Peut-on parler d'efficacité au sujet de l'organisation des soins de santé?

L'efficacité, ça ne veut rien dire à la limite. Efficace par rapport à quoi? Le même critère qui apparaît efficace pour quelqu'un qui peut se payer des soins ultra-spécialisés devient l'anti-efficacité pour l'ensemble des citoyens de son quartier incapables de se payer des soins de santé décents? Efficacité pour qui? Pour combien de temps dans l'ici et maintenant? Je suis malade, je veux des soins de santé. Mais à très long terme, dans les 20, 30 ou 50 années à venir, l'efficacité ne serait-elle pas de préparer, dans les écoles, des gens qui vont avoir de meilleures habitudes de vie? Efficacité et efficience sont des mots qui ont besoin d'adjectifs, de compléments pour prendre une signification.

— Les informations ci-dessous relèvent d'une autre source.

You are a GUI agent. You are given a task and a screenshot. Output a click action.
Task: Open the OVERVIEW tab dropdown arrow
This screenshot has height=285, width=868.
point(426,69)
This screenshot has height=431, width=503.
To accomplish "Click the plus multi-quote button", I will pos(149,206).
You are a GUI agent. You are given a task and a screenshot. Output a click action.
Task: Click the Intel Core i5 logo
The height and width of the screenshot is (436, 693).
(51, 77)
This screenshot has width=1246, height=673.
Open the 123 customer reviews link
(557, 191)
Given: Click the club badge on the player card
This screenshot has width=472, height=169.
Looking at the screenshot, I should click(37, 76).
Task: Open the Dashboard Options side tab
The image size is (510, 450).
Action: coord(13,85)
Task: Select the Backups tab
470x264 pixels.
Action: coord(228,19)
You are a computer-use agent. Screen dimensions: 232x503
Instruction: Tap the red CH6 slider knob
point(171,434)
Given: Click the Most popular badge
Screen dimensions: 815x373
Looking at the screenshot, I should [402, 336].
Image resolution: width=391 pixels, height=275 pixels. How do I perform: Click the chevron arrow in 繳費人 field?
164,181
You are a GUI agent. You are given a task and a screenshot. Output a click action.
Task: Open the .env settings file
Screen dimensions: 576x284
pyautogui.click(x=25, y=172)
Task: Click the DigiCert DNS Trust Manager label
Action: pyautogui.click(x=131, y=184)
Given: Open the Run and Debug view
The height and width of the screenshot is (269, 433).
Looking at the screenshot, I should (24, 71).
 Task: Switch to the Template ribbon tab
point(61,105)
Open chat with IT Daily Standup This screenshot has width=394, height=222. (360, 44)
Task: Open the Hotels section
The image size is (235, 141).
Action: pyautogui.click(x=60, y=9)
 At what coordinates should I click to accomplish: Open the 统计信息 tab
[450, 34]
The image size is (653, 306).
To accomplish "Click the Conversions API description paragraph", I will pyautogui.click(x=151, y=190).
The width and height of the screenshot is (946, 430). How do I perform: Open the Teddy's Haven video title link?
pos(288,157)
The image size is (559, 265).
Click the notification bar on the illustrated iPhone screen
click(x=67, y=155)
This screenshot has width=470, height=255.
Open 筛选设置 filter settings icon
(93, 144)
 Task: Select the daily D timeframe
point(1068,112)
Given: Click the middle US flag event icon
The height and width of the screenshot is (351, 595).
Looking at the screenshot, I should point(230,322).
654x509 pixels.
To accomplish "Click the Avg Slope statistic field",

Est-ce que du point de vue de la gestion publique ou tout simplement du point de vue du citoyen contribuable, nos deux grands ministères que sont l'Éducation et la Santé ne devraient-ils pas se parler un peu plus afin d'intégrer les diverses connaissances et ainsi favoriser la prévention?

La réponse, c'est évidemment oui. Mais cela demeure plus facile à dire qu'à mettre en application. Effectivement, c'est sûr qu'il faudrait intégrer davantage les éléments de première ligne du système de santé et les relier avec des composantes du système d'éducation. Mais, en même temps, on n'a pas tout dit, on n'a pas tout fait, parce que c'est bien beau d'apprendre aux élèves des comportements « plus sains », encore faut-il que dans les familles cela se fasse aussi. C'est une question de société et ce n'est qu'à très long terme que les changements se font.